**Texte fourni**
********

Date de réception: 05/12/2019 Date de publication: 17/01/2020
Législature: 19/24 Session: 19/20 Date de réponse: 17/01/2020
 
Date Intitulé de l'acte de Référence page
10/12/2019 Recevable p.m.
 
Question    Nous en avons encore récemment discuté en Commission, une enquête de “Question à la Une” de la RTBF a révélé que des déchets belges, censés être recyclés, sont envoyés dans des quantités considérables un peu partout dans le monde, dans des containers, le plus souvent par voie maritime. Ces déchets se retrouvent dans des décharges clandestines à des milliers de kilomètres de la Belgique : en Turquie et en Malaisie.

La Belgique serait le cinquième plus gros exportateur de déchets au monde selon un rapport de GreenPeace. Ainsi en 2018, 530 000 tonnes de déchets belges ont été exportées vers d’autres continents, dont 33 000 tonnes ont atterri en Malaisie.

Il y a une multitude d’intervenants dans le secteur de la gestion des déchets, publics et privés, et dans certains conseils d’Administration de sociétés, on retrouve des producteurs d’emballages plastiques comme Unilever, Procter and Gamble, …

Certains intervenants sont parfois des entreprises mixtes comme Bruxelles-Énergie (dont le capital est détenu pour 60% par Bruxelles-Propreté et pour 40% par Sita, groupe SUEZ Environnement) ou comme Bruxelles-Compost (dont le capital est détenu pour 60% par Bruxelles-Propreté et pour 40% par Indaver).

Il est évidemment impératif de s’attaquer à la source du problème en interdisant la profusion de production d’emballages plastiques et autres déchets à la source. En outre, il faut améliorer les filières de traitement des déchets.

********

**Données extraites**
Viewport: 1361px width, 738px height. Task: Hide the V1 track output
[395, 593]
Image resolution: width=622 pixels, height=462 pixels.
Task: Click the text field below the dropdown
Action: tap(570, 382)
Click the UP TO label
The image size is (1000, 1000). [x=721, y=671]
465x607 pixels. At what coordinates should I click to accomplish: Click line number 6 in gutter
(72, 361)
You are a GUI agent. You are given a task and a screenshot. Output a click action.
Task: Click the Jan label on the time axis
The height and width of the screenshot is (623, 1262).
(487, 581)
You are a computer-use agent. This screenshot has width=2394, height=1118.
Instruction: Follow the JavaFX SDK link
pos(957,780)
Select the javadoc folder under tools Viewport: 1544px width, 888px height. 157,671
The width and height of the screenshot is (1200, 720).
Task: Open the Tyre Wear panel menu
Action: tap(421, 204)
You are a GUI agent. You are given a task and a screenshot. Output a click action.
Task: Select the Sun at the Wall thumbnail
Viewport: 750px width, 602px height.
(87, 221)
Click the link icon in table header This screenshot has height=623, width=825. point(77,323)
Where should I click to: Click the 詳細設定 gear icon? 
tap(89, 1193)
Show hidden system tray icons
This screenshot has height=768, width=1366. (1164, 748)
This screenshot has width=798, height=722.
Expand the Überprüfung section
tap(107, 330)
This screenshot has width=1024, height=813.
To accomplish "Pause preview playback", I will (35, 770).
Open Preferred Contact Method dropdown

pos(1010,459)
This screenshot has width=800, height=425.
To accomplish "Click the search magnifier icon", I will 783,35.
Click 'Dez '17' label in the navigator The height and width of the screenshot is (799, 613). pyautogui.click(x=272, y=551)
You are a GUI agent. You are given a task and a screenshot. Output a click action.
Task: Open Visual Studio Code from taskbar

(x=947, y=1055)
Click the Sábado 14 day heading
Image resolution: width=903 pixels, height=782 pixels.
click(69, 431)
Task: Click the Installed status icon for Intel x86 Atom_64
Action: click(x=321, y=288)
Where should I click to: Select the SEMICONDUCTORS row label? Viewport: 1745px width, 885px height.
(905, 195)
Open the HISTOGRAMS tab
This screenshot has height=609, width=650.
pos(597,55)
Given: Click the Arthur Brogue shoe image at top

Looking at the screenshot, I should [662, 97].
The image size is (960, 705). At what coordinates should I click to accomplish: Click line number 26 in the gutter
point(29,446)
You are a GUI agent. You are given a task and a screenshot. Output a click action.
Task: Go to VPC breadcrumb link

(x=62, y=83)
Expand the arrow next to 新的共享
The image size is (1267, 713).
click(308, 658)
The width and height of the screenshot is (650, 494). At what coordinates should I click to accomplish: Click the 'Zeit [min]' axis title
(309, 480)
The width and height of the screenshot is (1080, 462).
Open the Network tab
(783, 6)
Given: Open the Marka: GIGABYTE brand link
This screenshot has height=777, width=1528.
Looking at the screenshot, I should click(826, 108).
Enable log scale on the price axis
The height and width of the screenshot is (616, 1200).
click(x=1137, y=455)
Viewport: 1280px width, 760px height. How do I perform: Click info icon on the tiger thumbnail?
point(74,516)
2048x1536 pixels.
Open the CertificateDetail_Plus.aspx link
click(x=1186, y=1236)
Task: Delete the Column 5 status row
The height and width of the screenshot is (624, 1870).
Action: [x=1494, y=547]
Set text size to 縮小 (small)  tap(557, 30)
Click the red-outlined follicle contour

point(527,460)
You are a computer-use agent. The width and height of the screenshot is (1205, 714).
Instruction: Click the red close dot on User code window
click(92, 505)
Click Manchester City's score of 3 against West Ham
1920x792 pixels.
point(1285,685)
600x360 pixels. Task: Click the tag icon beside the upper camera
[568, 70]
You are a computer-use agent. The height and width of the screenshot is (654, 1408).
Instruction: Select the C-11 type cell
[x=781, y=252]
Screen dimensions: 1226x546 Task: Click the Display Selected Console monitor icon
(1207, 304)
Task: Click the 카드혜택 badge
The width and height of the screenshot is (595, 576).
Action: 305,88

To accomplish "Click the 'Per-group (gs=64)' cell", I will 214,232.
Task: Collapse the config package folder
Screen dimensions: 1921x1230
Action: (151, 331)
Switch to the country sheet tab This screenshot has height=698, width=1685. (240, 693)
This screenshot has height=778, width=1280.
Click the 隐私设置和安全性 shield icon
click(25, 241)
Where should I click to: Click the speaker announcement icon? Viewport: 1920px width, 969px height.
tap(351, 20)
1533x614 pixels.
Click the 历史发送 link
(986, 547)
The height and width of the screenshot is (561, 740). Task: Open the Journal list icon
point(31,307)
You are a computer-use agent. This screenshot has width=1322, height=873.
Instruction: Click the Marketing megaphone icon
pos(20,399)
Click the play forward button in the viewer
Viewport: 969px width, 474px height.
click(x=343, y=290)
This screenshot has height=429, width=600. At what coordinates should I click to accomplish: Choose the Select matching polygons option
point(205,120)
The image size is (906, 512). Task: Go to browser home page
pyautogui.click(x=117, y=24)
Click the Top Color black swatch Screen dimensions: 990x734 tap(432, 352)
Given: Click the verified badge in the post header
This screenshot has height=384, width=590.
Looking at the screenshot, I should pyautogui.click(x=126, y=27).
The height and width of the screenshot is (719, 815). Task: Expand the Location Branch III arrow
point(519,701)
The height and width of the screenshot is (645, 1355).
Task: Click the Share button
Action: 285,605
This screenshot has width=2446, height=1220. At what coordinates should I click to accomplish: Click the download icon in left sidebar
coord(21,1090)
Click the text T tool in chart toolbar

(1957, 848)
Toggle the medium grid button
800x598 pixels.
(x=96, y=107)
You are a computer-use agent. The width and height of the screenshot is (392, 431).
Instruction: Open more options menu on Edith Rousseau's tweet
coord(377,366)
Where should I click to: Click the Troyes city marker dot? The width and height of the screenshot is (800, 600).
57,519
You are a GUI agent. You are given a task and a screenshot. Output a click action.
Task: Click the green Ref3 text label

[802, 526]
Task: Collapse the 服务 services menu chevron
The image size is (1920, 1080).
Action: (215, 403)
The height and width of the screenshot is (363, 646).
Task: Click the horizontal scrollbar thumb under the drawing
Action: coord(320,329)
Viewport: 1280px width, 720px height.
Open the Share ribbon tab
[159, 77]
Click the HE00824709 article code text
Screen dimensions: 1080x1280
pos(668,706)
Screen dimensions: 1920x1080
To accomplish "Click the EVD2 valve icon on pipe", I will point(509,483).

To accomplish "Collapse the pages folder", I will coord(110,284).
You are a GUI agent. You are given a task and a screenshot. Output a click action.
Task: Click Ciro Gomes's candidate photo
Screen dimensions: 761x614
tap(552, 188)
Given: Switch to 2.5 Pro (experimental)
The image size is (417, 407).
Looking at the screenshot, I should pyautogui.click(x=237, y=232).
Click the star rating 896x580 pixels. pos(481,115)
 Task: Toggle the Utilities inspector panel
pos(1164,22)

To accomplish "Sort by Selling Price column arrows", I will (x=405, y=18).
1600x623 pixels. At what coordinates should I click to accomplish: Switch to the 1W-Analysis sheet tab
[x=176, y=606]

********

**Consigne A**
Recopiez fidèlement le passage du texte sur l'exportation des déchets belges qui va de "Date Intitulé de" jusqu'à "atterri en Malaisie." inclus.
**Consigne B**
Poursuivez le texte sur l'exportation des déchets belges à partir de sa dernière phrase.

**Réponse correcte A**
Date Intitulé de l'acte de Référence page
10/12/2019 Recevable p.m.
 
Question    Nous en avons encore récemment discuté en Commission, une enquête de “Question à la Une” de la RTBF a révélé que des déchets belges, censés être recyclés, sont envoyés dans des quantités considérables un peu partout dans le monde, dans des containers, le plus souvent par voie maritime. Ces déchets se retrouvent dans des décharges clandestines à des milliers de kilomètres de la Belgique : en Turquie et en Malaisie.

La Belgique serait le cinquième plus gros exportateur de déchets au monde selon un rapport de GreenPeace. Ainsi en 2018, 530 000 tonnes de déchets belges ont été exportées vers d’autres continents, dont 33 000 tonnes ont atterri en Malaisie.

**Réponse correcte B**
Pour le PTB, la gestion des déchets doit rester aux mains de la collectivité, pour permettre une réelle lutte ambitieuse contre le réchauffement climatique et pour l’environnement, et répondre aux besoins de la population, et non pas aux intérêts d’actionnaires privés de multinationales. Nous devons sortir du système de concurrence pour revenir à un acteur unique pour la collecte et la gestion des déchets.


- Pouvez-vous fournir la liste des tous les intervenants en région bruxelloise dans la collecte, le traitement et le recyclage des déchets, qu’ils soient publics, mixtes ou privés? Quels sont leurs rôles? Quelles parts de marché occupent-ils chacun ?

- Par rapport aux déchets belges retrouvés à l’étranger, notamment en Malaisie et en Turquie, vous signaliez que des efforts particuliers sont à fournir.
- Avez-vous réalisé une enquête sérieuse sur les responsabilités des différents acteurs ? Y a-t-il des filières bruxelloises qui seraient concernées ?

- Qu’est-ce que le gouvernement a prévu à ce jour pour ne pas qu’un tel scandale se produise à nouveau ?
 
 
Réponse    Acteurs publics

En Région de Bruxelles-Capitale,
Bruxelles-Propreté assure la mission de service public de collecte et de traitement des déchets ménagers sur le territoire bruxellois. Cette compétence est dite « obligatoire », ce qui signifie que Bruxelles-Propreté doit assurer cette mission de service public mais d’autres acteurs peuvent également intervenir dans la collecte et le traitement de déchets ménagers.

Les compétences de Bruxelles-Propreté peuvent être résumées comme suit :

- Compétences obligatoires :

o Exercice des compétences d’Agglomération en matière d’enlèvement et de traitement des déchets municipaux tels que visés à l’article 4 §2, 1° de la loi d’Agglomération du 26/07/71 ;

o Participation à l’établissement par Bruxelles Environnement de la Planification et l’élimination des déchets bruxellois ;

o Exécution totale ou partielle à la demande de l’Exécutif de la politique des déchets telle que visée à l’article 6, §1er, II, 2° de la loi spéciale du 08/08/80 de réformes institutionnelles ;

o Exercice des attributions de l’Agglomération en matière de nettoyage de la voirie que le Conseil d’Agglomération accepte d’exercer, à la demande d’une ou plusieurs communes de la Région ;

o Organisation de collectes sélectives ;

o Développement d’initiatives visant à la préparation en vue du réemploi et au recyclage des déchets ;

o Gestion de parcs à containers au travers d’un réseau de parcs, dont les parcs communaux et la coordination de la gestion et de la collecte des encombrants.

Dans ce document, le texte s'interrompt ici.